Re: Behaviour for key binding for jumping to the next warning/error
Re: Behaviour for key binding for jumping to the next warning/error
- Subject: Re: Behaviour for key binding for jumping to the next warning/error
- From: Mattias Arrelid <email@hidden>
- Date: Tue, 29 Apr 2008 11:29:19 +0200
On 28 apr 2008, at 17.11, Howard Moon wrote:
In the Build Results window, you can just un-click the "show or hide
warnings" button to hide the warnings. Then, Cmd+= will step through
just the errors.
Thank you very much, I didn't know about that! I still think it is
kinda strange that you have to use your mouse to enable/disable this
(I used the Help menu's search function to find a menu item with such
toggling functionality without finding one). And what's even worse, I
cannot step through warnings only.
I filed an enhancement request (which sums up to "please let me do
this without having to use the mouse - and let me step through either
errors or warnings"), and wrote a blog post about it (since I like
other people who agrees with me to find some search results on this
topic while browsing the web):
http://arrelid.com/archive/2008/04/29/xcode-3x-stepping-through-warningserrors
Thanks again.
/ Mattias
On Apr 28, 2008, at 3:02 AM, Mattias Arrelid wrote:
Good morning folks,
Since we're humans, we sometimes make mistakes. This might happen
during coding too; when trying to build the compiler will spit out
some warnings and errors if we've done something wrong.
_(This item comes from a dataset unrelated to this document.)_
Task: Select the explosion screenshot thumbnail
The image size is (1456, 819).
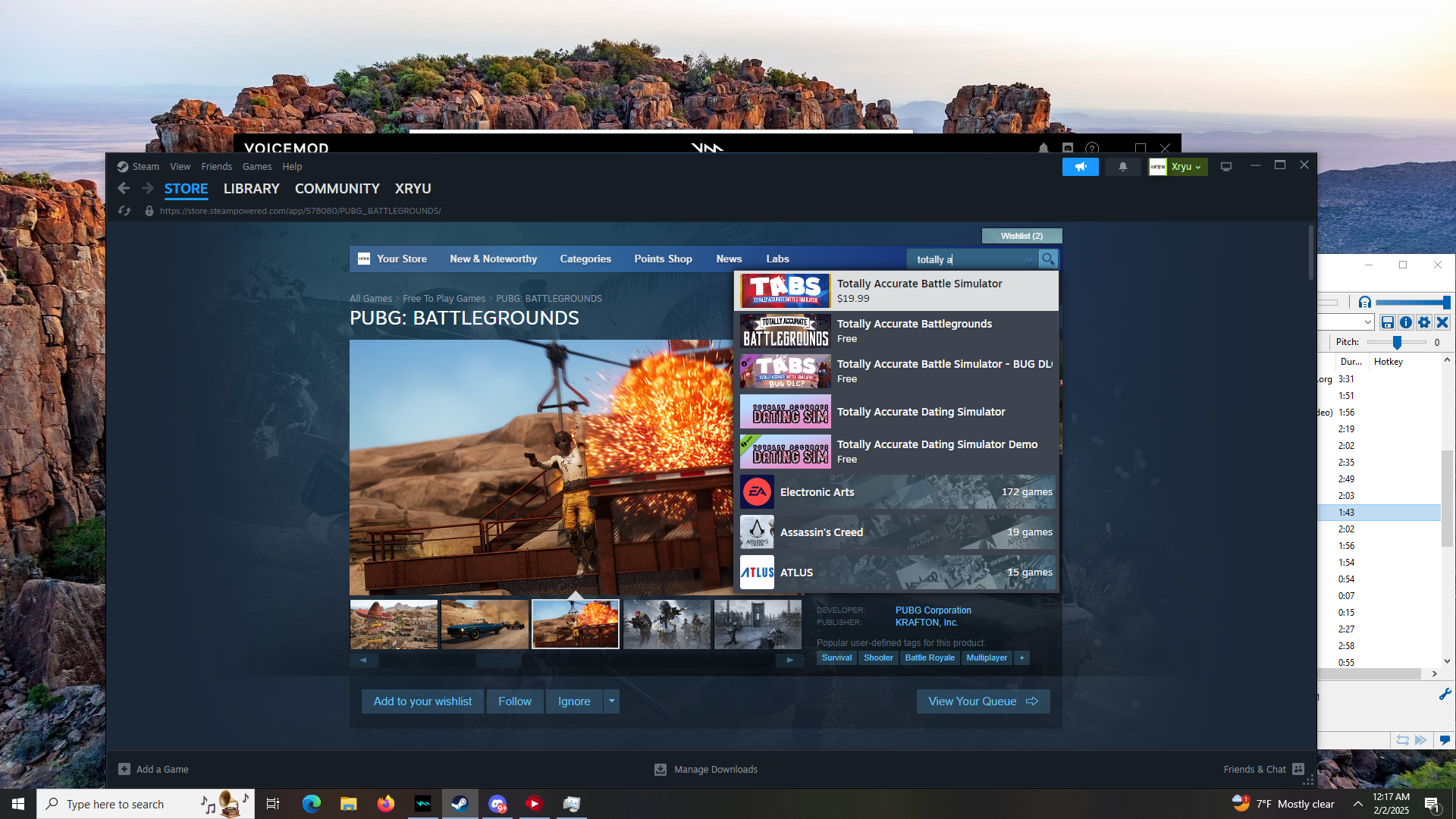Action: [x=575, y=624]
Now Xcode has a keyboard binding that will open up the editor and
show
the last build's next warning/error (command + =). This is a very
useful key combo, but I have some thoughts on how it could be
improved.
In my day-to-day development, I'd rather much fix all the errors
first, and then step through the warnings. This could be solved in a
number of ways (each and every such is, afaik, not implemented in
Xcode today):
- Have two key combos; say that "command + =" will cycle forwards
through errors, and "command + shift + =" will cycle forward through
warnings. This way, I could cycle through all errors first and then
test run my program, without fixing the warning (of course, you
should
always strive after fixing all errors as they appear in your code)
- Have the possibility to let todays key binding first step through
each error, and then through the warnings (like a queue with all
errors first, followed by the warnings).
Is something like this possible today? If not, I might as well file a
bug with some enhancement requests over at Cupertino.